— Excerpt provided —
Segment Open
I don’t know about you, but I have had a hard time consistently appreciating what exists. In the past my old anxieties, worries and fears have kept me from truly enjoying what I do have. It wasn’t until I decided once and for all to integrate fully into the physical life and actually embrace being in a body that I noticed a real change in attitude. The changes were occurring, I just didn’t notice them, partially because many times I chose to focus on what I didn’t have (and complain about it a lot).
For instance, I received an inheritance in 2006 after a great aunt and my dad died. It wasn’t a huge sum of money but if I had been working, earning enough money to live on, I could have invested it and had a nice cushion, perhaps even buy a house some day. Instead, I had to pay hospital and then continuing medical bills, pay back people I had borrowed from when I was practically destitute, replace a car, obtain furniture and live on what was left. I also used some of it to help out some friends that needed it and to give back for the years when others took care of me. It is now almost gone.
Segment Closed
— Data for analysis —
Segment Open
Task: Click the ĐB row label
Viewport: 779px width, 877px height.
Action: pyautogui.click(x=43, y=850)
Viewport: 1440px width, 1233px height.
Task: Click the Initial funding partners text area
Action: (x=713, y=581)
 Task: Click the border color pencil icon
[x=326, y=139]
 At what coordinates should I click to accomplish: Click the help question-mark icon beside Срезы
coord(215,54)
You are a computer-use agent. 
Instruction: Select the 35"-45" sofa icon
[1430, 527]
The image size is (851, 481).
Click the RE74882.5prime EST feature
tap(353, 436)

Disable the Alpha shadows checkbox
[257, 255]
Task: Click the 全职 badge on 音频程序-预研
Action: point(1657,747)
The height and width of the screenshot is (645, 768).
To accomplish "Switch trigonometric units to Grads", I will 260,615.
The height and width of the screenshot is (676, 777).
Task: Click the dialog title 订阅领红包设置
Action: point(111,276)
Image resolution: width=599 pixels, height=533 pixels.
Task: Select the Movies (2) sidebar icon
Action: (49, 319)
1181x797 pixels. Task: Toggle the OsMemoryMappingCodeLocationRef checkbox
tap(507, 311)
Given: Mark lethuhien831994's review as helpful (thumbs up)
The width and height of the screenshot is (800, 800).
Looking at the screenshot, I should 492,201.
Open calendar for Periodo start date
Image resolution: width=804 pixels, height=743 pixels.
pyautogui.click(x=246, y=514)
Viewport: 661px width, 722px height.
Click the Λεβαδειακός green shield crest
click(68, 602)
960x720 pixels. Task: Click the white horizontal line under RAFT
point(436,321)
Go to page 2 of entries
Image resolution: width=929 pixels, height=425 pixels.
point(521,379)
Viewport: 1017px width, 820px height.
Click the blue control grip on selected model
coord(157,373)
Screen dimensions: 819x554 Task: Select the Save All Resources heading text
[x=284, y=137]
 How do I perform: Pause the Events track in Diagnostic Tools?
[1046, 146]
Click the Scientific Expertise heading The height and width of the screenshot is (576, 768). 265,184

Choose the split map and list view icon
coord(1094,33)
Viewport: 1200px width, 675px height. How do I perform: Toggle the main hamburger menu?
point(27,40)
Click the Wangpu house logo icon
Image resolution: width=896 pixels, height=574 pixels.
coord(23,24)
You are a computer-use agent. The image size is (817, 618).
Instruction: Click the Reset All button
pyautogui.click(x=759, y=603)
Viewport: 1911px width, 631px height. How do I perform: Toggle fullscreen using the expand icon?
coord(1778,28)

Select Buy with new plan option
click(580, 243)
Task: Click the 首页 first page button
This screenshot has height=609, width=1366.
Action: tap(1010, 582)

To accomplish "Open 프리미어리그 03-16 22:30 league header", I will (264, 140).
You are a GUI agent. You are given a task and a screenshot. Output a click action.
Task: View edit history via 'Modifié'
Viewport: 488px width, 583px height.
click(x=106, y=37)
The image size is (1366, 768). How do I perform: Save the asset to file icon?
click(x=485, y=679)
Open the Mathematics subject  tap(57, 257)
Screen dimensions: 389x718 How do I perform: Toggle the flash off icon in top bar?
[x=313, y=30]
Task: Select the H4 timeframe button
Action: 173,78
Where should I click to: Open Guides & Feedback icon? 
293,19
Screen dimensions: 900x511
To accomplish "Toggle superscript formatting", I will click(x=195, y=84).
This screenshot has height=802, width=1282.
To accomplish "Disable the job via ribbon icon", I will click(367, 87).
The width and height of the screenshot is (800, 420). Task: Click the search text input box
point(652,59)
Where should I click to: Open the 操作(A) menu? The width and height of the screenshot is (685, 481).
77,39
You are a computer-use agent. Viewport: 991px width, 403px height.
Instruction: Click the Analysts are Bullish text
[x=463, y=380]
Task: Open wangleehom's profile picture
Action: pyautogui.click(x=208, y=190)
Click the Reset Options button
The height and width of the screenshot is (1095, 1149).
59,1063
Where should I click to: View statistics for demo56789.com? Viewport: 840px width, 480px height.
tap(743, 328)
Segment Closed
— Activity 1 —
In the passage about appreciating what exists, what are all the things the writer says the inheritance went toward?
— Activity 2 —
Write the next part of the passage about appreciating what exists, picking up after its last sentence.
None of the records matter for what is asked here.

— Exercise output 1 —
- Paying hospital and then continuing medical bills
- Paying back people the writer had borrowed from
- Replacing a car
- Obtaining furniture
- Living on what was left
- Helping out some friends who needed it

— Exercise output 2 —
With the exception of a day or two (maybe even a week here and there) I did not relax and really enjoy the windfall. I lived better than before but I didn’t really enjoy it. I have been too worried about what will happen to me when it runs out. Money has represented a lot of things for me – security, love, trust, comfort, entertainment, etc. Even after healing a lot of that I still didn’t relax.
Sometimes our issues are too vast to be comprehended. For me money and food issues fall into that category. I had so many changes to make internally that it took awhile. Recently my choosing to embrace and accept that I am in a physical body and going to be in one for a long time made a difference. I have spent more than 10 years trying so hard to ignore that I am also a physical being – even when I chose to live 4 years ago I still didn’t embrace or enjoy being human. Now I have and am.
I am appreciating the small things in the physical world now. I am focused on integrating all my desires and energy created from my intentions into the physical. When faced with choices about how to proceed with my spiritual growth I am cautiously exploring how each step fits into a balanced life instead of jumping into the intense deep end like I used to.
I decided to trust that my higher self would take care of me in the physical world and love up my ego when it doesn’t think it is enough.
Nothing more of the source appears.